The podcast Sold a Story claims that “whole language” and “balanced literacy” became mainstream curricula for reading instruction in American schools despite the fact that they are almost certainly trash.
Whole language says it’s unnecessary, possibly even harmful, to teach children to sound out words. Balanced literacy seems to be a euphemism for whole language with some phonics thrown in to satisfy federal requirements. These methods encourage children to use all the information available - context, syntax - like little problem-solvers. Plonk them down in a text-rich environment, read to them often, teach them strategies like “three-cuing,” and they will begin recognizing words holistically.
The results, the podcast claims, are dismal. As evidence, it includes some agonizing statistics, like that 80+% of African American 8th graders do not test as proficient readers. It also includes wrenching anecdotes of middle-class moms realizing their first grader is illiterate, of teachers’ dawning horror that they’d been doing this wrong for years, and of one woman attending a prestigious grad program to learn balanced literacy in order to bring it home to underprivileged black kids and finally give them what the rich white kids were getting… only to realize that the rich white kids weren’t learning to read in school either. Their parents were hiring tutors.
The podcast explains how balanced literacy became popular, why it survived the Reading Panel Report of 1997, how it was championed by big name gurus and textbook publishing companies with big marketing budgets. Over and over, interviewees say some variation of, “I don’t blame teachers. They’re just doing as they were trained.”
You can hear one of them in action, three-cuing kids on a word. The three cues are: look at the picture, guess from context, look at a couple of letters for confirmation. One of the cues is literally, “Look at the picture.”

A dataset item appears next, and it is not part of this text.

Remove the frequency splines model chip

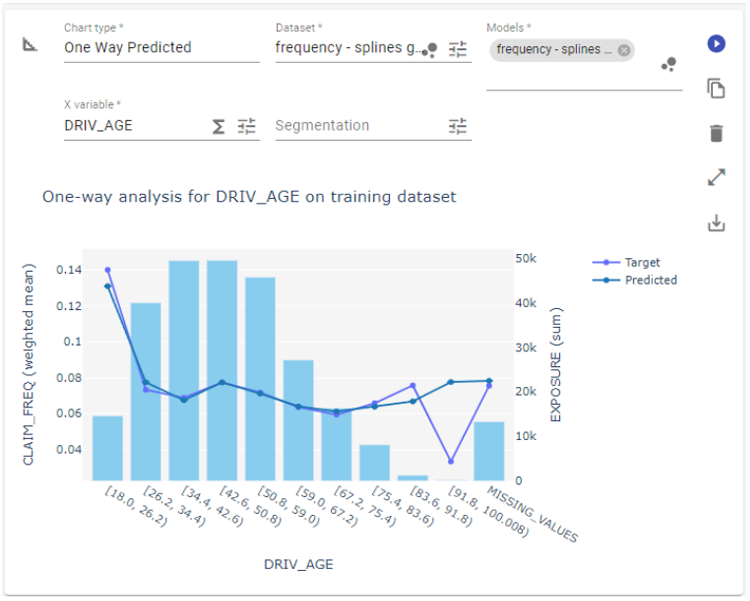624,50

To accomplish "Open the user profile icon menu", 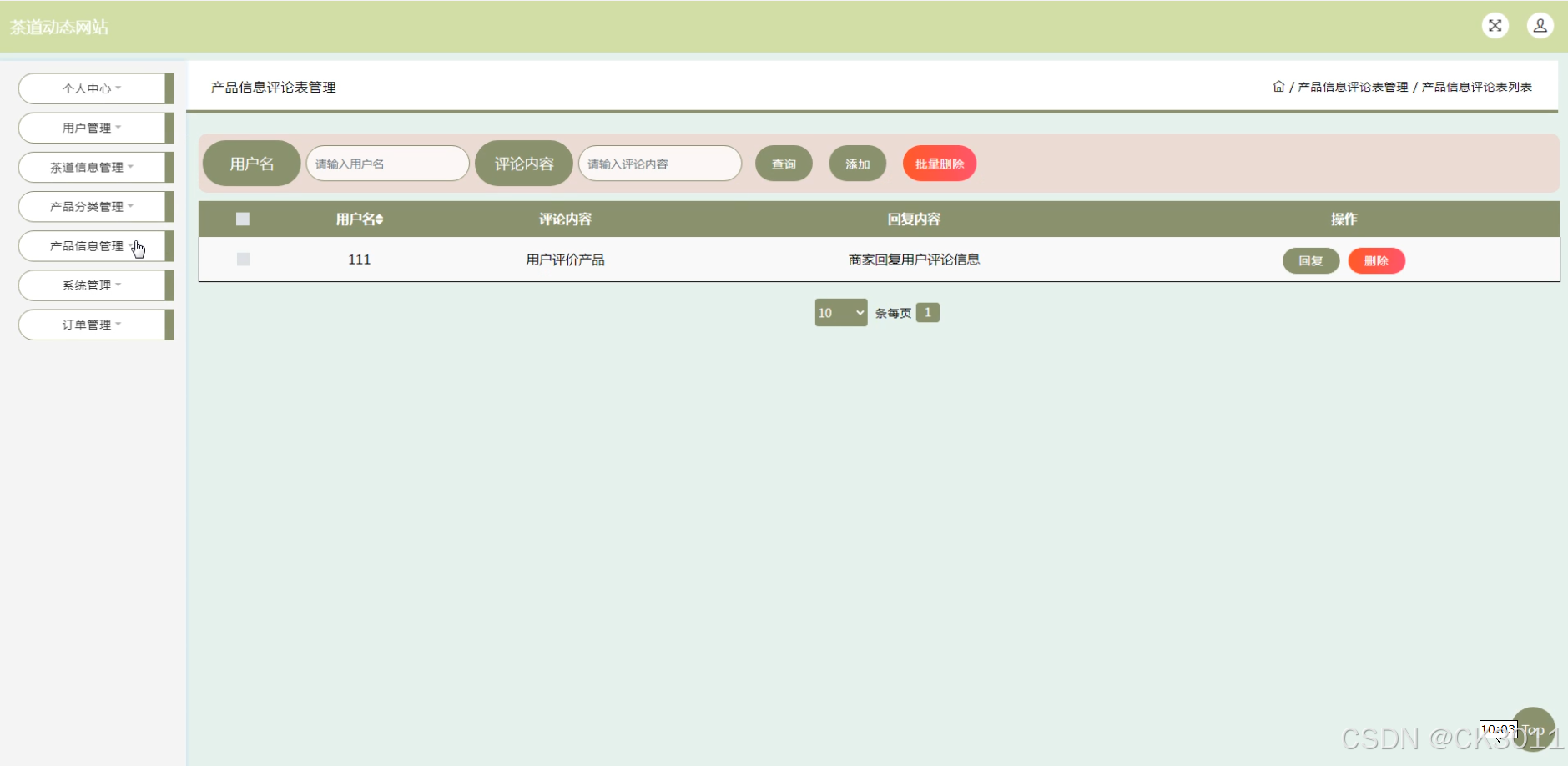I will (1540, 26).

In another recorded lesson, a teacher covered up the target word with a post-it. She covered it. The children could not see the word. Definitionally, they could not read it, because they could not see it. She prompted them to guess it based on context, fed them the correct guess, uncovered it, and praised them.
If this is genuinely what teachers were trained to do, they should have known it was bullshit. This is obviously stupid. Blindingly obvious. Unconscionably stupid.
Is this podcast misrepresenting the methods taught in graduate schools of education? Is it unfairly presenting the research on literacy outcomes by different methods? Is it blaming American kids’ low rates of reading proficiency on the wrong thing, offering us false hope of fixing the problem?
I worked as a writing consultant in college, a position my college hired English-proficient students for. The job was to be there for appointments other students would schedule to have their essays looked at and the like. This required me to take a semester-long course as training, and the doctrines I was taught there were both extremely bizarre and line up neatly with the CW elements of phonics I've been reading here.
There was a guiding principle for the people who taught this class and who wrote our books that it was wrong to teach a student the "correct" way to speak English. By correct we could instead say hegemonic; the way that educated, well-off people tend to speak and write English in America. Who are you as a (white) educator to tell a (nonwhite) child that the way he learned to speak at home is wrong? It was extremely upsetting for me to learn this was a popular position in the field of English education. But...
It's obviously been a while, but my experience with phonics as a young lad were that they were essentially drills. You have sound-letter association drilled into your brain through constant repetition and reinforcement. It's perhaps not a very Western way to learn on the face of it, as we pride ourselves on being creative learners who don’t rely on rote repetition. But there's a time and place for more rote learning. Like in art, you can't really express yourself in English if don't have the fundamentals down first.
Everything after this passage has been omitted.